The lesson of the lost 116 pages feels different to me now. In the context of what else was lost, I can almost--almost--feel the desperate and hopeless grief Joseph expressed when he cried, "All is lost! All is lost!"

I have made bad calls in my life--tons of them. Millions of them, maybe. And I have experienced separation from God because of that sin. I have also experienced the redeeming embrace of the atonement of Jesus Christ.

I know that God is love and God is good. As I've listened to Emily Freeman's beautiful book, Even This, I have come to believe that God truly is good all the time. There is only this small part that we see. We see death and sin and sorrow, but in that other place it becomes life and forgiveness and joy through Jesus Christ. This life is not the end. If it were, then tragedies would be permanent, as permanent as they actually feel to be when we are living through them. Because this is not truly the end, there is hope and the possibility of future joy.

I am learning that there can also be joy right now. Yesterday was a heavy grief day. In reading so much about Abraham and Isaac and Sarah; then Joseph and Emma Smith--I was swimming in deep water. I relived emotions that are so many months old now.

Less than six months ago, I was pregnant.

I was eagerly anticipating our first girl child. I was hoping, through the premonitions of trouble, that all would be well with us. 

On the other side of those five months and change, Bill and I are thriving and struggling. Some moments we feel great and are accomplishing our work and loving our kids and each other. At other times, we ache. Those feelings manifest as pain or weakness or exhaustion in our bodies. We are less patient with one another and with our children.

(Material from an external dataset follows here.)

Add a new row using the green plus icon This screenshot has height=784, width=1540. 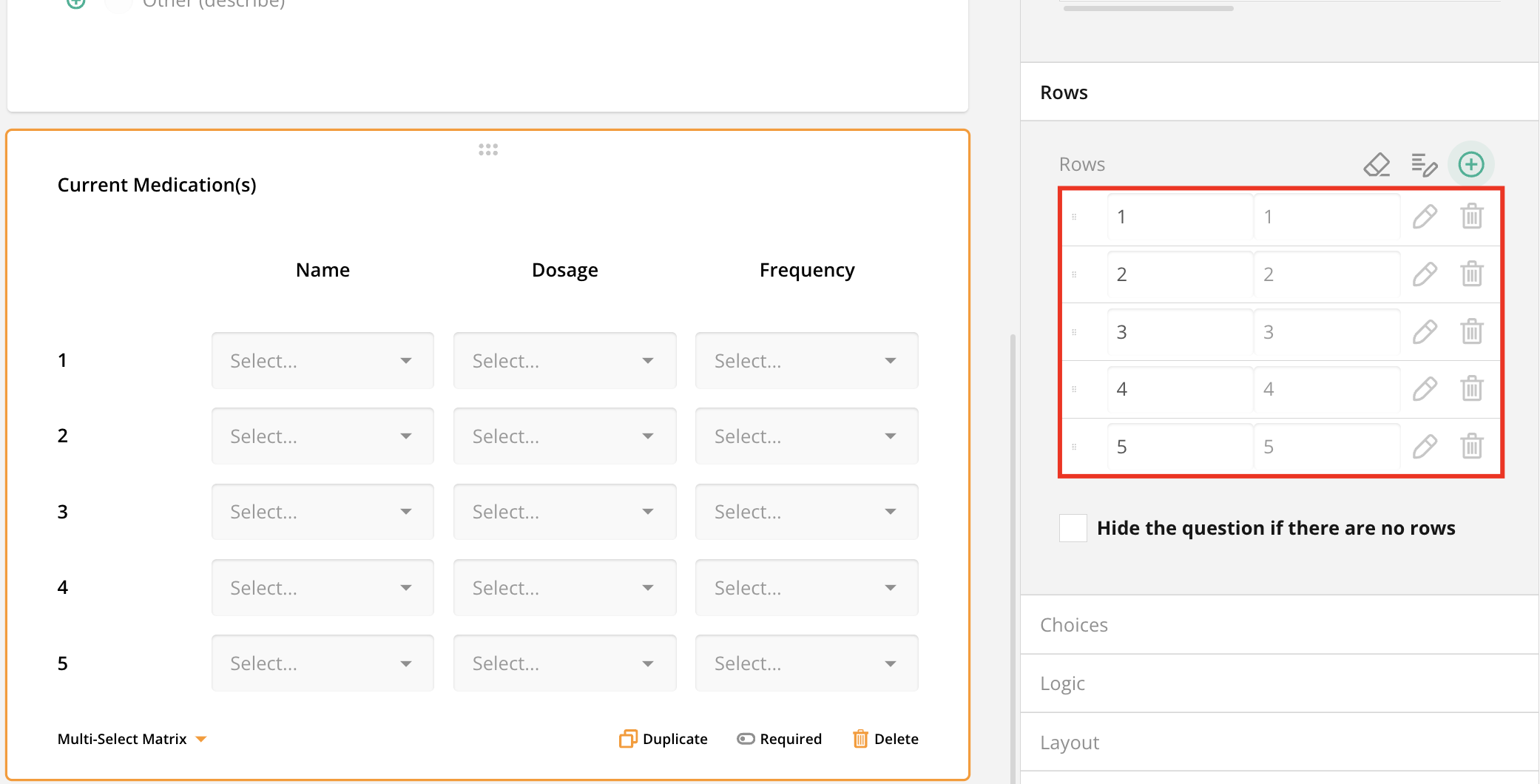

But then, for me at least, I see a white butterfly in the shasta daisies of Abigail's garden, and I hear the wind rustle the leaves of some nearby trees, and I know she is not lost. She is here. I can't see her yet but she's here. I thank God for these people and stories that have given me perspective. I will probably write more on scriptural infant or child loss because it is strangely comforting to know that bad things happen to good people when those bad things have happened to you, too. What is your favorite scripture or history story about loss?